# Second hand Rancilio - what should you look out for?



## lacremeanglaise (Oct 29, 2013)

Hello!

I've decided to buy a second hand Rancilio, I just wondered if there are key things I should look out for in terms of wear and tear? Any advice much appreciated!

Best wishes,

Jess


----------



## Mrboots2u (May 10, 2013)

lacremeanglaise said:


> Hello!
> 
> I've decided to buy a second hand Rancilio, I just wondered if there are key things I should look out for in terms of wear and tear? Any advice much appreciated!
> 
> ...


There's is one for sale on the forum , it's about 6 months old , well looked after . Have a look on the sales thread


----------



## The Systemic Kid (Nov 23, 2012)

lacremeanglaise said:


> I've decided to buy a second hand Rancilio, I just wondered if there are key things I should look out for in terms of wear and tear? Any advice much appreciated!


Assuming you are referring to the Silvia. It's on version 3 now so it's been around a fair few years. It's a simple but rugged little beast and if it's been cared for, will go on for years and years. Good idea to check with seller to see if it's been descaled regularly - vital in a hard water area and if it's been back flushed too - prevents shower head getting gunged up with coffee oils. You will soon get a good idea of how the machine has been used and whether it's been cared for or hammered.


----------



## cold war kid (Mar 12, 2010)

The Systemic Kid said:


> Assuming you are referring to the Silvia. It's on version 3 now so it's been around a fair few years. It's a simple but rugged little beast and if it's been cared for, will go on for years and years. Good idea to check with seller to see if it's been descaled regularly - vital in a hard water area and if it's been back flushed too - prevents shower head getting gunged up with coffee oils. You will soon get a good idea of how the machine has been used and whether it's been cared for or hammered.


As above, but I'd add that if you are viewing in person take out the drip tray and look for sign's of rust underneath. A bit is to be expected, but even one that's only a couple of years old may have a lot if it's not been cared for. If there is a modest amount, hammerite spray and a wire brush will sort it.


----------



## lacremeanglaise (Oct 29, 2013)

Thanks everyone - managed to secure one second hand and picking it up tonight! It's 1.5 years old and has been regularly descaled back flushed... VERY excited!


----------



## The Systemic Kid (Nov 23, 2012)

lacremeanglaise said:


> Thanks everyone - managed to secure one second hand and picking it up tonight! It's 1.5 years old and has been regularly descaled back flushed... VERY excited!

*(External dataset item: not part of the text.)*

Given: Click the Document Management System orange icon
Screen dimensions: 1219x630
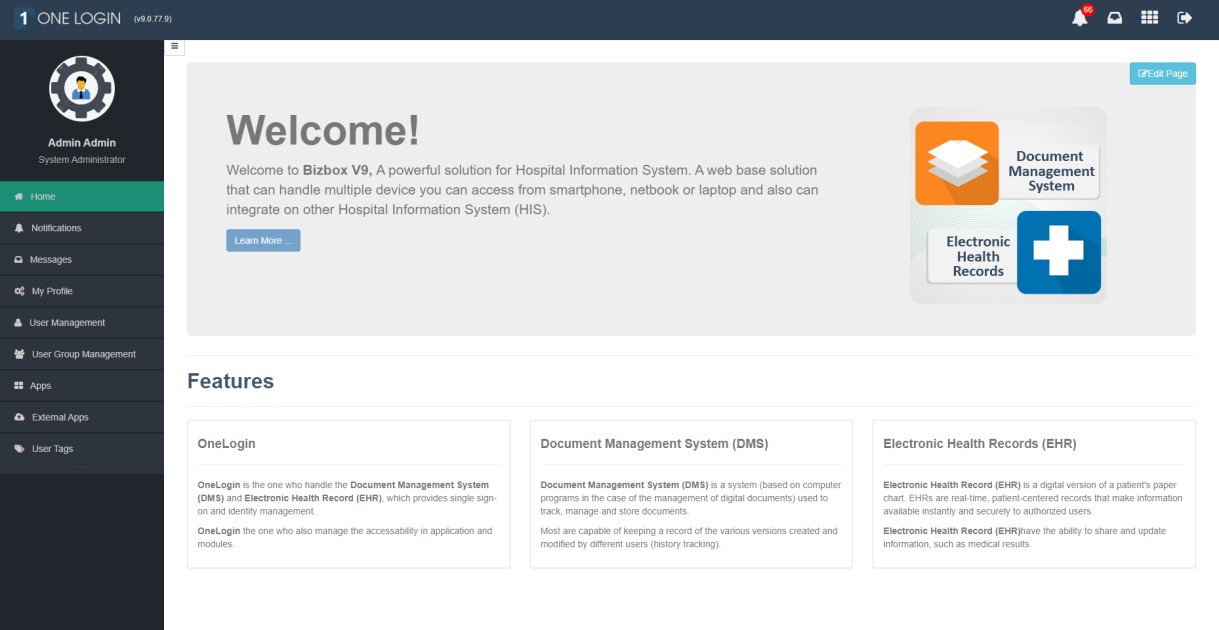Looking at the screenshot, I should [x=957, y=163].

Good for you! What grinder are you pairing it with? Once dialled in, Miss Siliva is capable of delivering awesome shots. Not a bad idea to temp surf to get best brew temp. Flick the brew switch before attaching the portafilter and run off some water until the red light comes on indicating the heating element is on. Attach the portafilter and wait until the brew light goes off and wait 60 secs before pulling the shot. The brew temp will be at optimum for extraction - around 93c.


----------



## lacremeanglaise (Oct 29, 2013)

Thanks for the tips - I've only got a hario mini mill at home which seems OK but not amazing... work has a mazzer luigi so using that to grind small amounts to bring home (not the ideal situation but workable until we can save up for a decent one... )


----------



## Olliehulla (Feb 26, 2013)

Silvia's are sensitive to grind and amount of coffee used so I'd recommend some 0.1g jewellers scales too - cheap from ebay/amazon - that way you can dose correctly and consistently - made a big difference for me.


----------